On the 10th of April this year Professor Gordon Hughes of the University of Edinburgh submitted a paper on the economics of small-scale wind generation in Northern Ireland as formal evidence to the "Inquiry into Generating Electricity from Renewable Energy” conducted by the Public Accounts Committee of the Northern Ireland Assembly.

Professor Hughes gave oral evidence to the Committee on the 22nd of April.

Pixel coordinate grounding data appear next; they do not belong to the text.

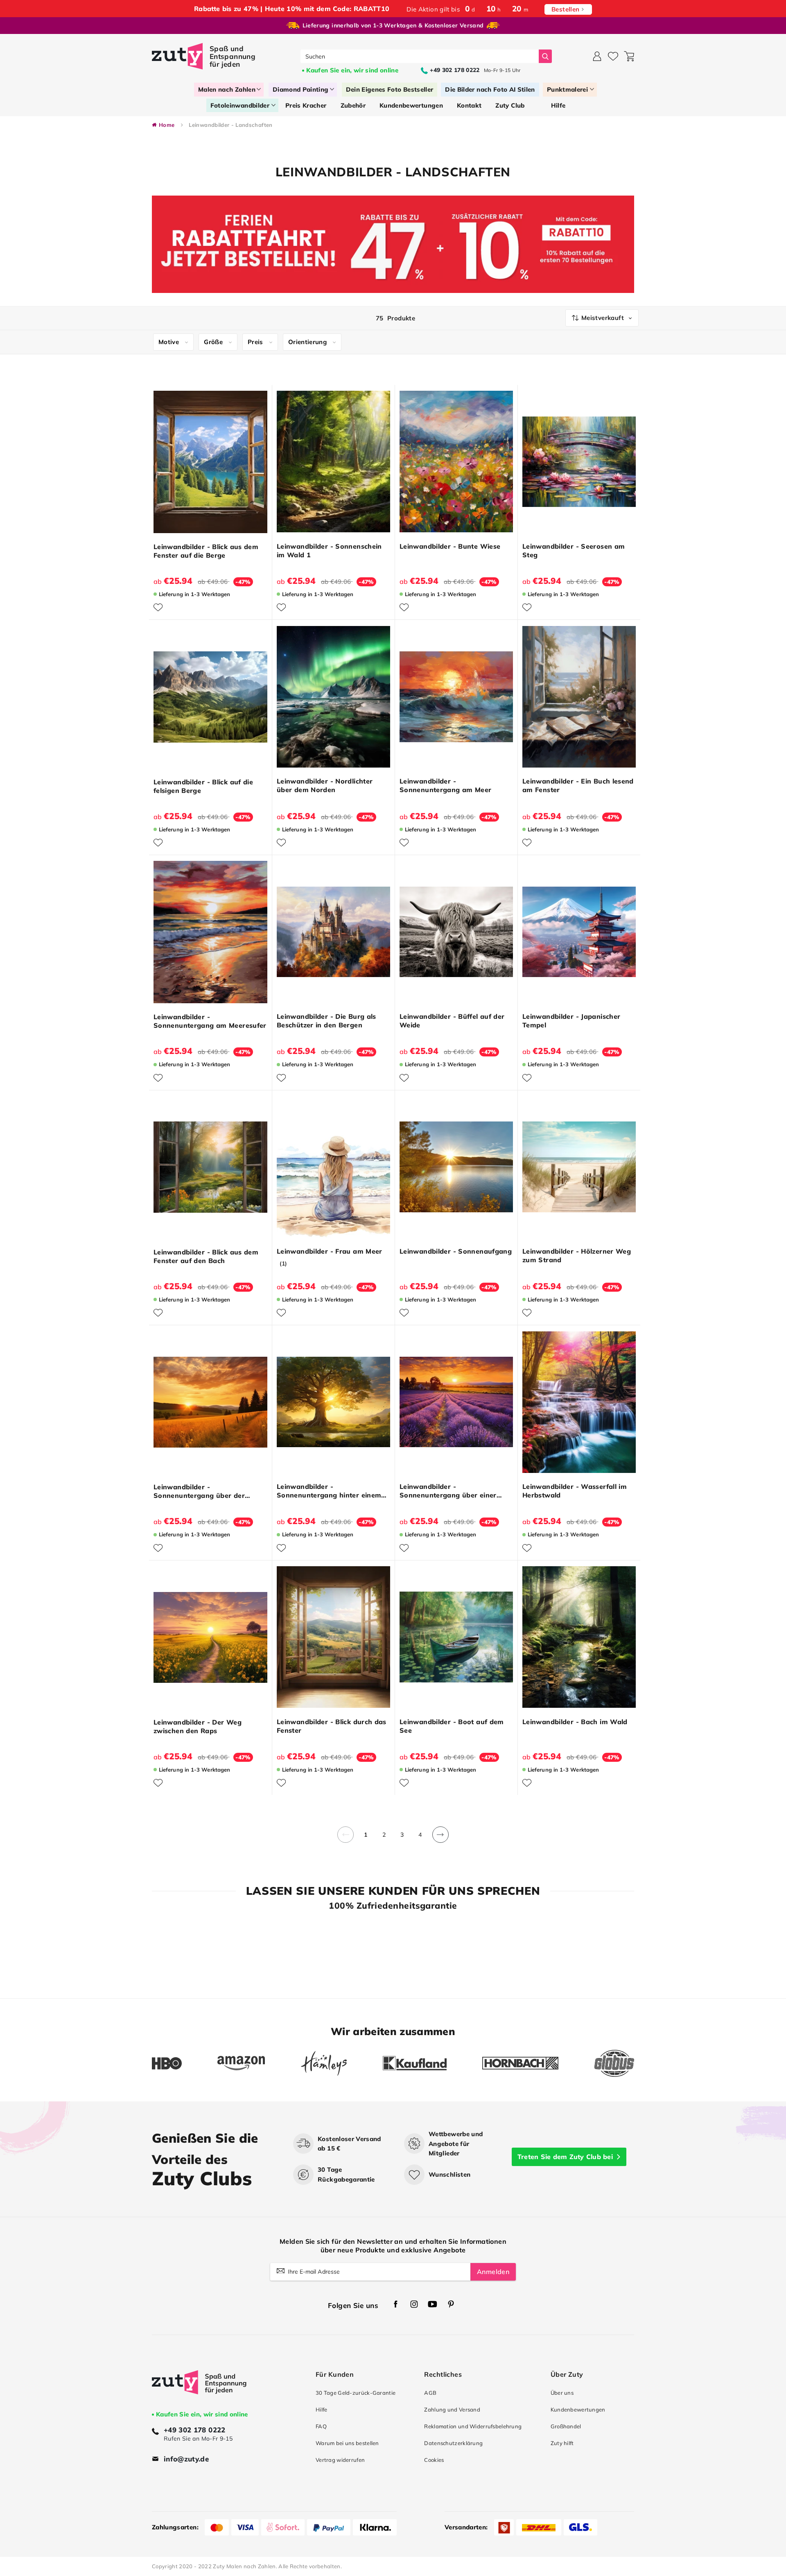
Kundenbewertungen (578, 2409)
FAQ (321, 2426)
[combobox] (419, 56)
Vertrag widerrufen (340, 2460)
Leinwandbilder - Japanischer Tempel (571, 1020)
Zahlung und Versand (452, 2409)
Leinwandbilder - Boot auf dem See (452, 1726)
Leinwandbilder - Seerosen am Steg (573, 550)
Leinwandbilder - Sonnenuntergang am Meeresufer (210, 1021)
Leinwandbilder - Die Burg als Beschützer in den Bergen (326, 1020)
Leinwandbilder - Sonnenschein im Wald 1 (329, 550)
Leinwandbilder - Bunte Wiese (450, 546)
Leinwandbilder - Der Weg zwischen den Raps (198, 1726)
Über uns (562, 2392)
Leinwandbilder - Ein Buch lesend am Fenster (578, 785)
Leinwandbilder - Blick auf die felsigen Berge (203, 786)
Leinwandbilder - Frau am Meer (329, 1251)
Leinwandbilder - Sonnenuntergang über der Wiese (199, 1491)
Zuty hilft (562, 2443)
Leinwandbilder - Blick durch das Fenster (331, 1726)
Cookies (434, 2460)
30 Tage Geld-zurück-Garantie (355, 2392)
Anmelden (493, 2272)
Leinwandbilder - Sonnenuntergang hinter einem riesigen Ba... (329, 1491)
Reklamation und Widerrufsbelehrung (473, 2426)
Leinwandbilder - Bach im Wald (575, 1722)
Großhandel (566, 2426)
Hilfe (321, 2409)
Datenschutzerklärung (453, 2443)
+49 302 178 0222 (195, 2429)
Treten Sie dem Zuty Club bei (565, 2157)
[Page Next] (440, 1839)
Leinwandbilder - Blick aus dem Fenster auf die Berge (206, 551)
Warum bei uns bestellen (347, 2443)
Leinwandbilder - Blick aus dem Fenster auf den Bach (206, 1256)
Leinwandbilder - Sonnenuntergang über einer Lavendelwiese (448, 1491)
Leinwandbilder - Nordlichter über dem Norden (325, 785)
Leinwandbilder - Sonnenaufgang (456, 1251)
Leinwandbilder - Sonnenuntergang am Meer (446, 785)
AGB (430, 2392)
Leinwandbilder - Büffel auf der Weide (452, 1020)
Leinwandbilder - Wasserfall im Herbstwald (574, 1490)
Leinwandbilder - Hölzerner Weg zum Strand (576, 1255)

A full recording of the whole session, including the evidence of other witnesses, is available here: Public Accounts Committee Meeting Thursday 22 April 2021. Professor Hughes' evidence begins at approximately 1hr 43 minutes into the session.

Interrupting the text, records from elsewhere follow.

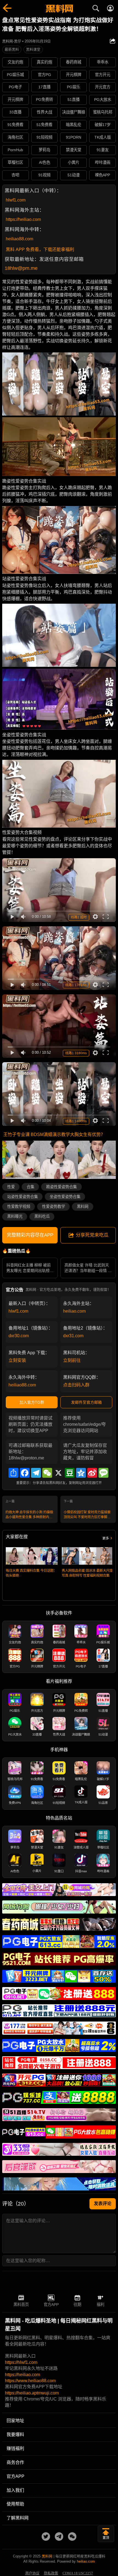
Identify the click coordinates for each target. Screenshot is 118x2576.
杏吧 (15, 175)
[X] (58, 1473)
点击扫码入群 (76, 1385)
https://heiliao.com (23, 219)
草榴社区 (15, 162)
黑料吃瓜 (42, 1216)
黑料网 (82, 1206)
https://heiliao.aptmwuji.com (32, 2393)
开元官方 (102, 87)
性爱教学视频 (18, 1206)
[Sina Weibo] (92, 1473)
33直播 (15, 112)
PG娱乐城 (15, 74)
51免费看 (44, 124)
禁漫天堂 (73, 150)
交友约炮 (15, 62)
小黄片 (73, 162)
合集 (30, 1187)
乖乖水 (102, 62)
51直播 (74, 99)
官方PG (44, 74)
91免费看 (15, 124)
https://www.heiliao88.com (30, 2380)
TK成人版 (102, 137)
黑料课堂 (33, 49)
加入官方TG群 (31, 1402)
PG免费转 (44, 99)
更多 (105, 1538)
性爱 (11, 1187)
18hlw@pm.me (21, 268)
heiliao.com (74, 1311)
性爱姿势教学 (53, 1206)
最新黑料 (12, 49)
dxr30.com (19, 1335)
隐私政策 (51, 2573)
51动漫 (74, 175)
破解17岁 (103, 124)
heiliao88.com (19, 238)
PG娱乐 (73, 87)
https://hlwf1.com (21, 2362)
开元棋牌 (73, 74)
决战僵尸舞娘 (73, 112)
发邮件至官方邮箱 (86, 1402)
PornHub (15, 150)
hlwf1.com (16, 200)
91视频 (44, 175)
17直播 (44, 87)
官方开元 (102, 74)
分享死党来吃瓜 (92, 1235)
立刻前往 (72, 1360)
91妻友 (103, 150)
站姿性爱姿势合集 (22, 1196)
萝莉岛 (44, 150)
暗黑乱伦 (73, 124)
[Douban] (70, 1473)
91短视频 (44, 137)
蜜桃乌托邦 (102, 112)
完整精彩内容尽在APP (30, 1235)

Professor Hughes' paper given in written evidence is now available for download from the REF website: Small Wind Generation in Northern Ireland.

The evidence provided to the Public Accounts Committee is an extended development of a subject first broached by Renewable Energy Foundation in a blog post published on the 24th of September – "Extreme Subsidies to Small Wind Farms in Northern Ireland: A Bureaucratic Oversight? – which was the subject of extensive media coverage.

Those interested in this subject may also wish to read the October 2020 study of the same general topic by the Northern Ireland Audit Office: Generating Electricity from Renewable Energy, and a study contradicting the Audit Office’s findings, commissioned by the trade body Renewables NI from KPMG, An economic review of small-scale wind in Northern Ireland.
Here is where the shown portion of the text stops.